_WHAT YOU HAVE TO DO_: Copy the lines of the listing below from the line with "Focus the large answer input box" to the line with "click(962, 46)", both included, without changing anything. Leave the pictures out.
======== DATA SHOWN ========
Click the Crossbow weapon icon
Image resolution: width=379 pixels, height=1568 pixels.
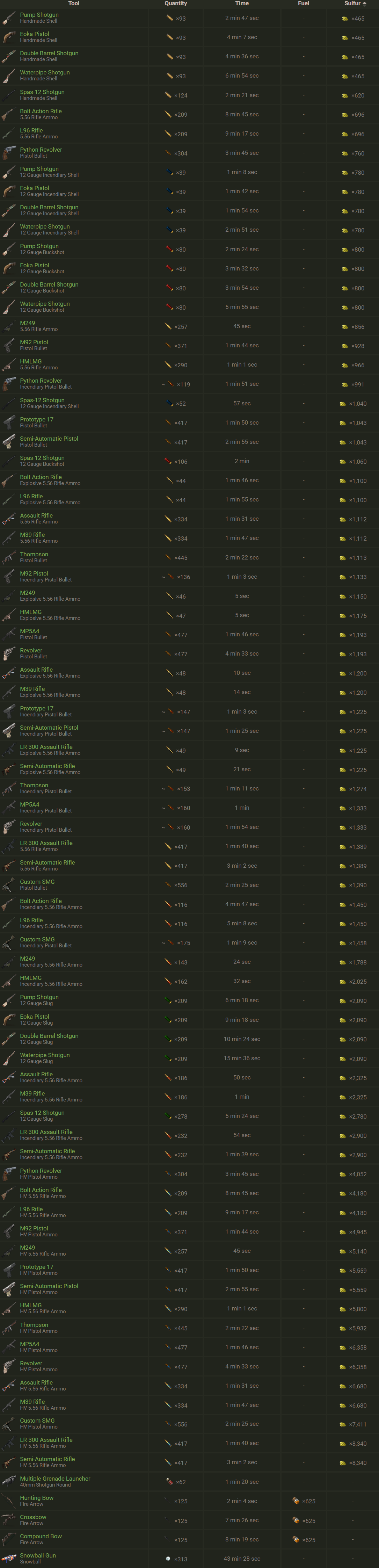(8, 1520)
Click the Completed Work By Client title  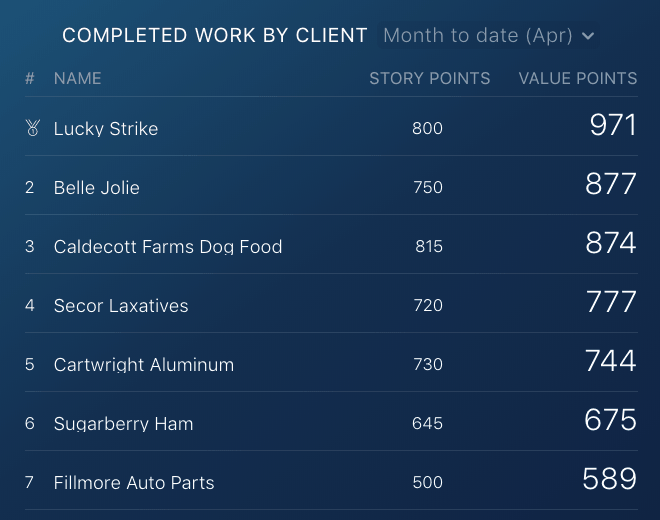point(214,36)
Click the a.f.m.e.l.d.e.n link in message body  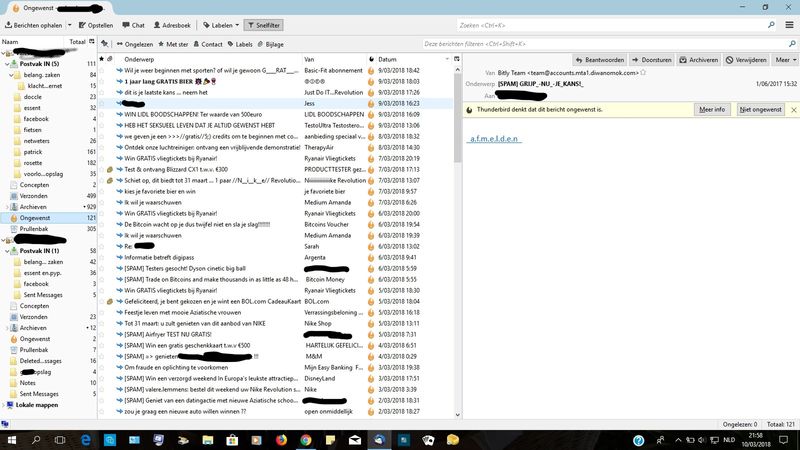tap(494, 138)
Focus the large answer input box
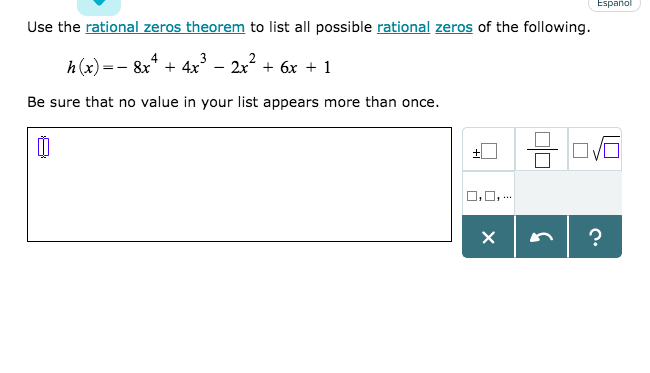Viewport: 650px width, 373px height. click(x=239, y=184)
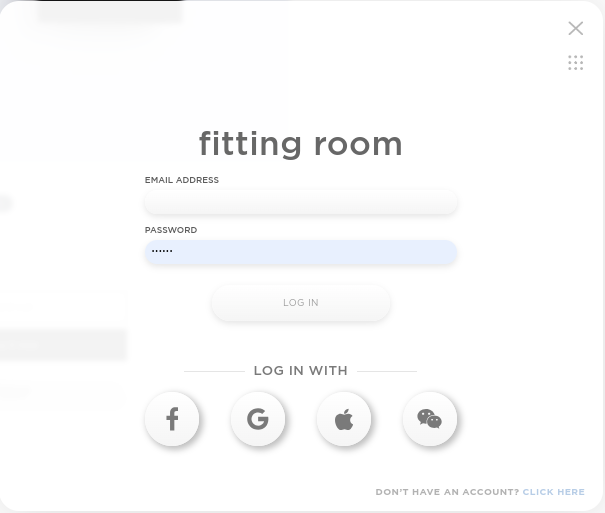The height and width of the screenshot is (513, 605).
Task: Click the 'fitting room' title heading
Action: 300,144
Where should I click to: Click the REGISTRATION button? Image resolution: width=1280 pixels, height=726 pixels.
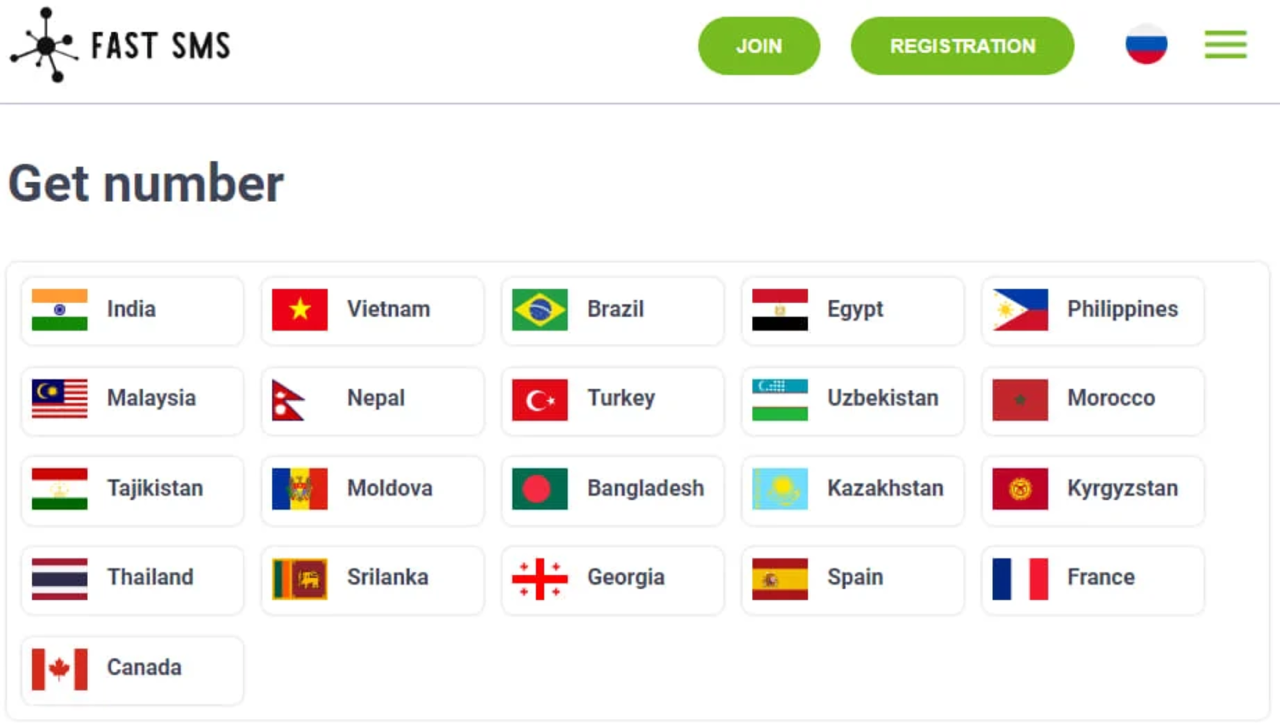click(962, 46)
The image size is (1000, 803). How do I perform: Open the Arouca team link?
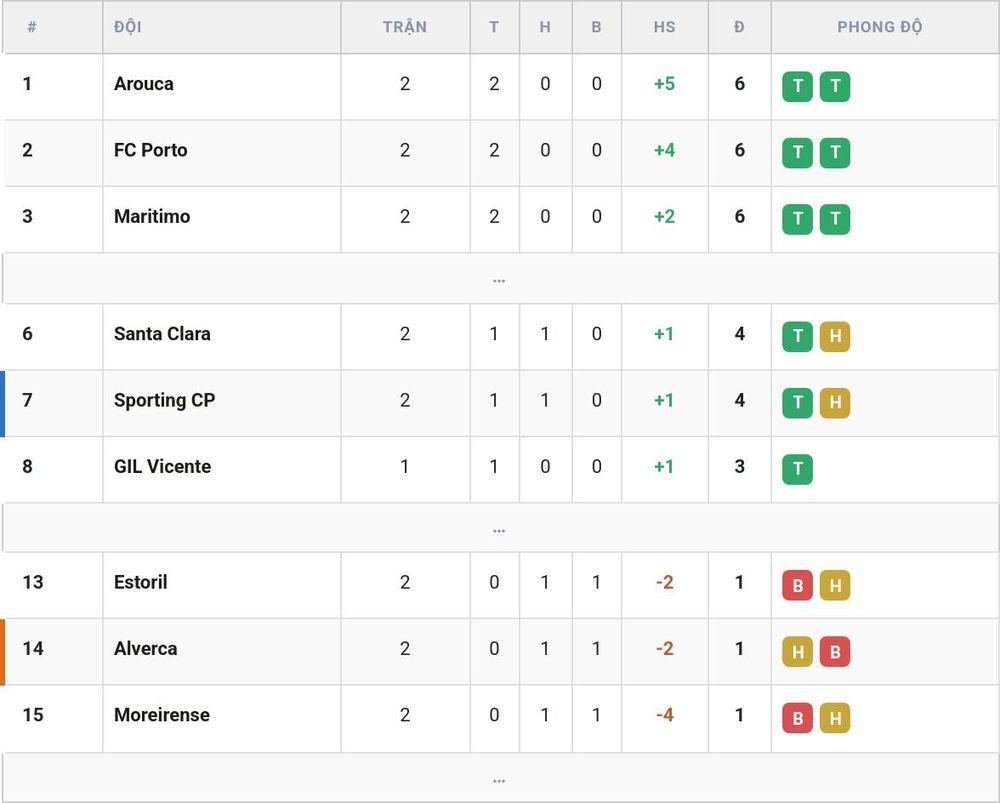point(143,84)
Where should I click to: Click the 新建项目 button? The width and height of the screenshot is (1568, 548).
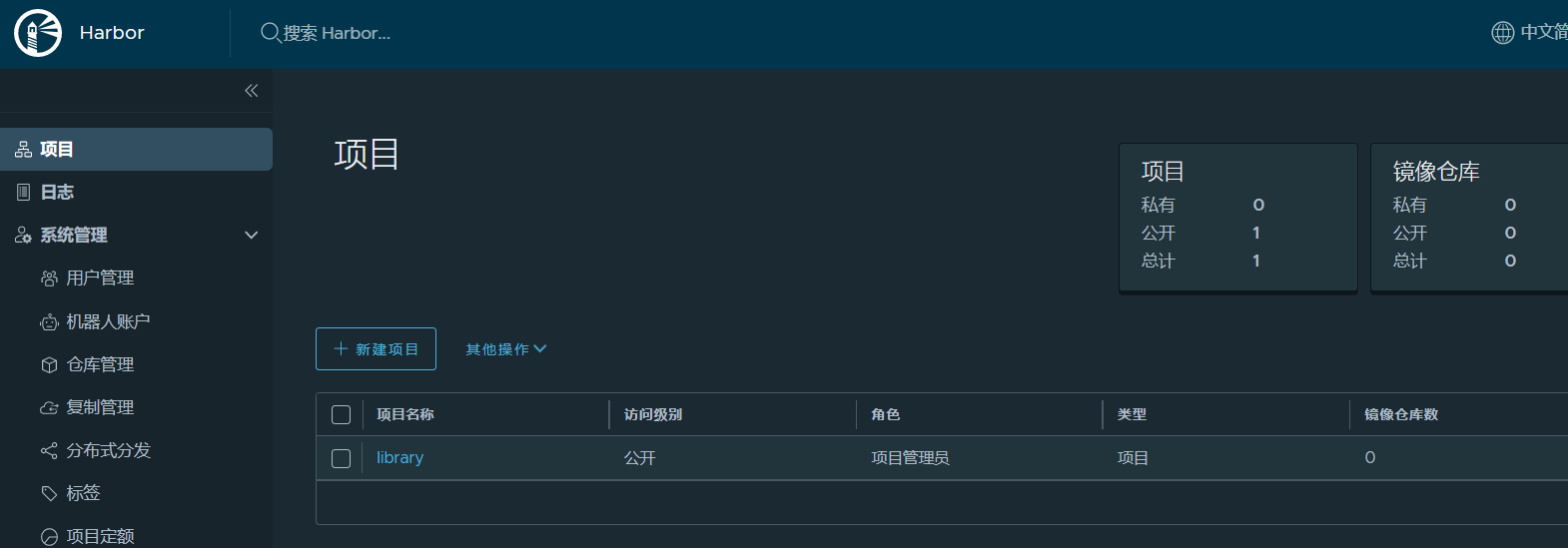click(x=376, y=349)
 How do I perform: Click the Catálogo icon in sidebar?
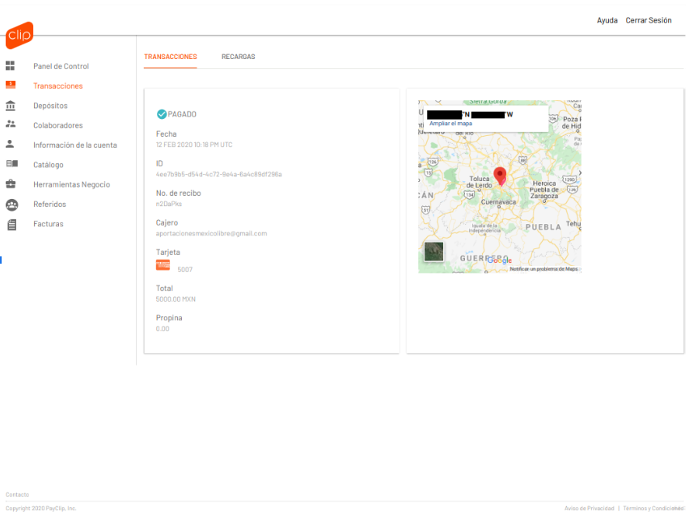pyautogui.click(x=11, y=164)
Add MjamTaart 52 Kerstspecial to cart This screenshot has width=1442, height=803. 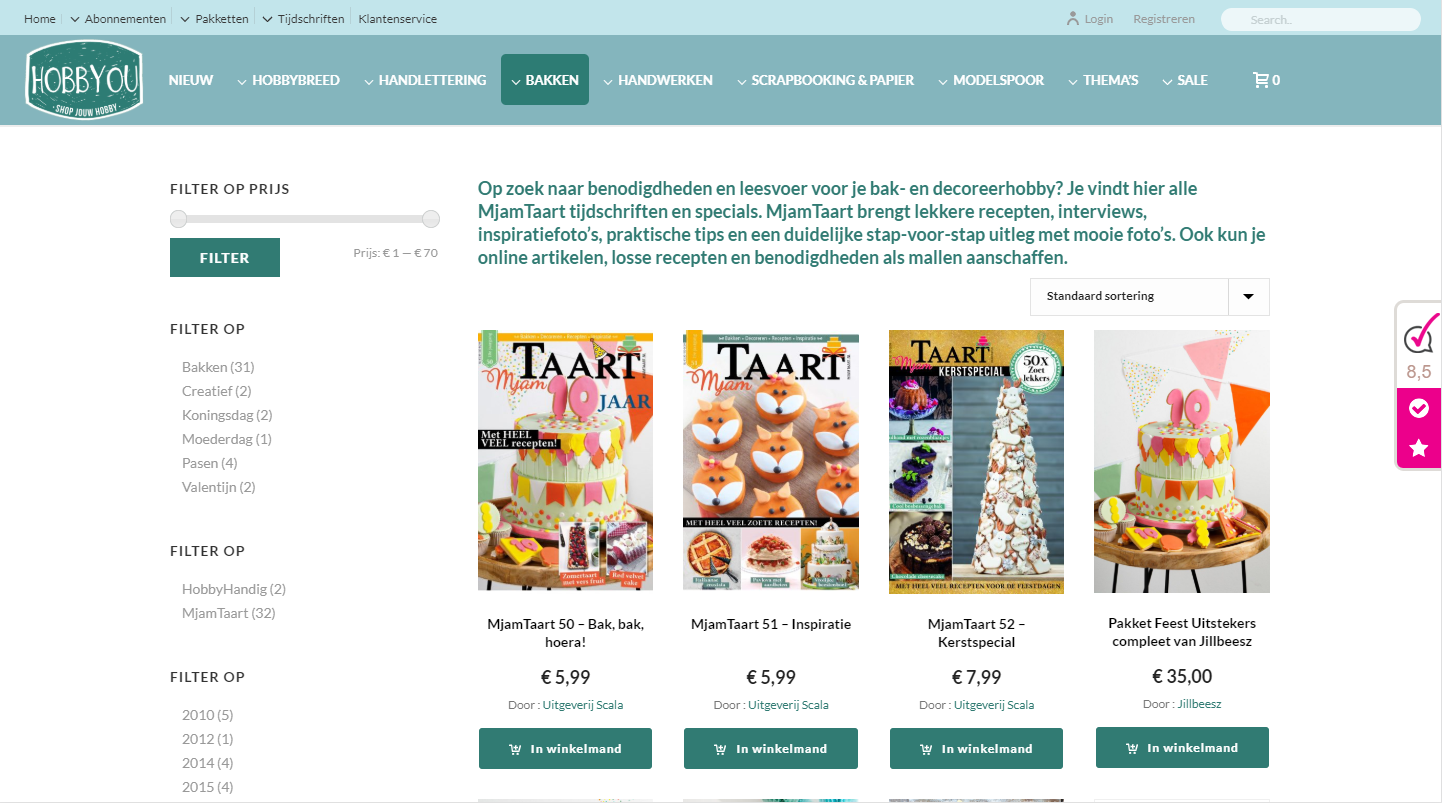(x=976, y=748)
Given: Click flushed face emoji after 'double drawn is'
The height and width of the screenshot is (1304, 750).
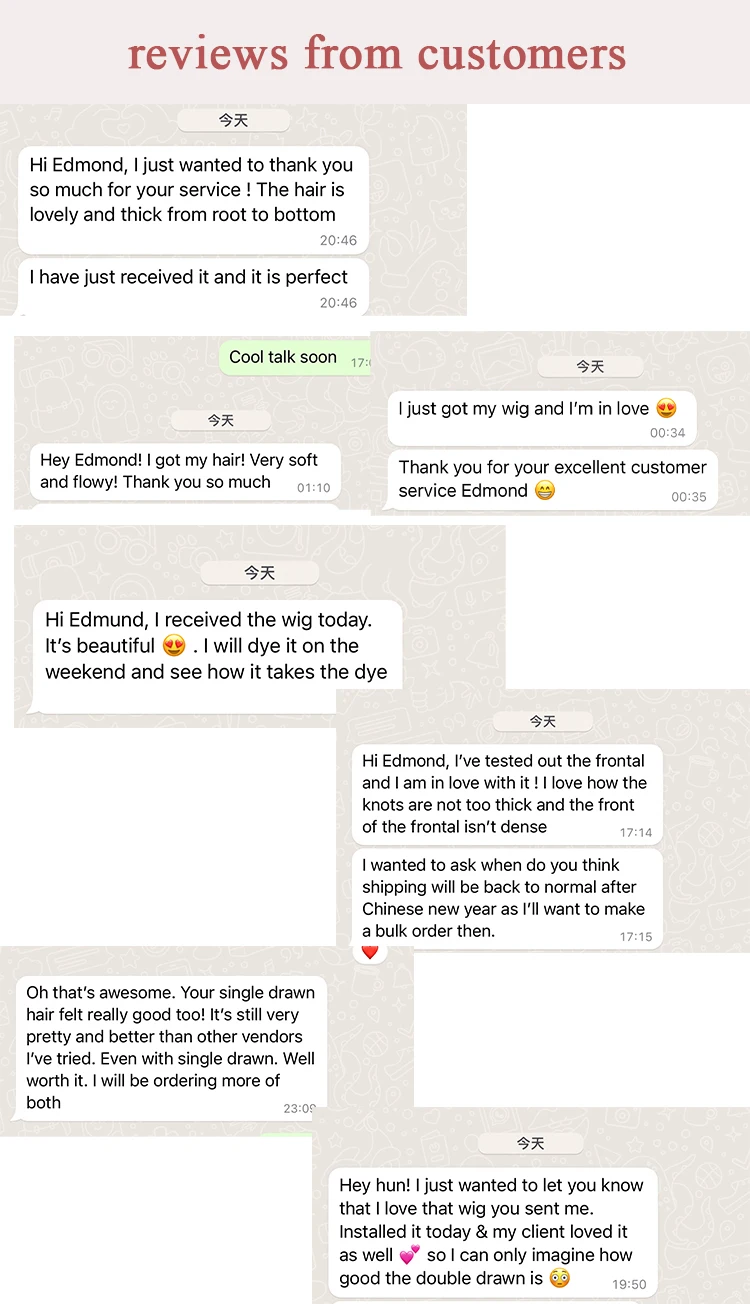Looking at the screenshot, I should coord(560,1278).
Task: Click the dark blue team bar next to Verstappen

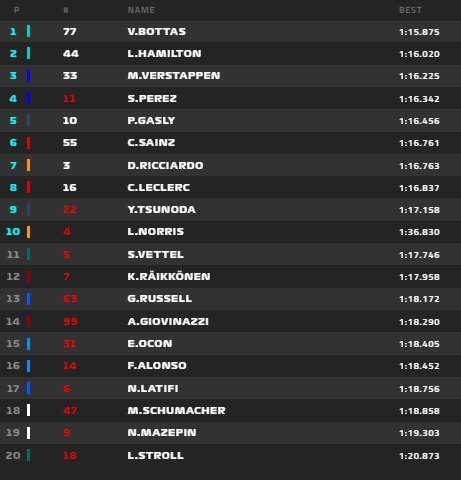Action: (x=28, y=76)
========
_EXPECTED ANSWER_:
Focus the large answer input box
Viewport: 650px width, 373px height. click(x=239, y=184)
The height and width of the screenshot is (513, 605).
Task: Click the 'fitting room' title heading
Action: 300,144
Where should I click to: Click the REGISTRATION button? Image resolution: width=1280 pixels, height=726 pixels.
click(962, 46)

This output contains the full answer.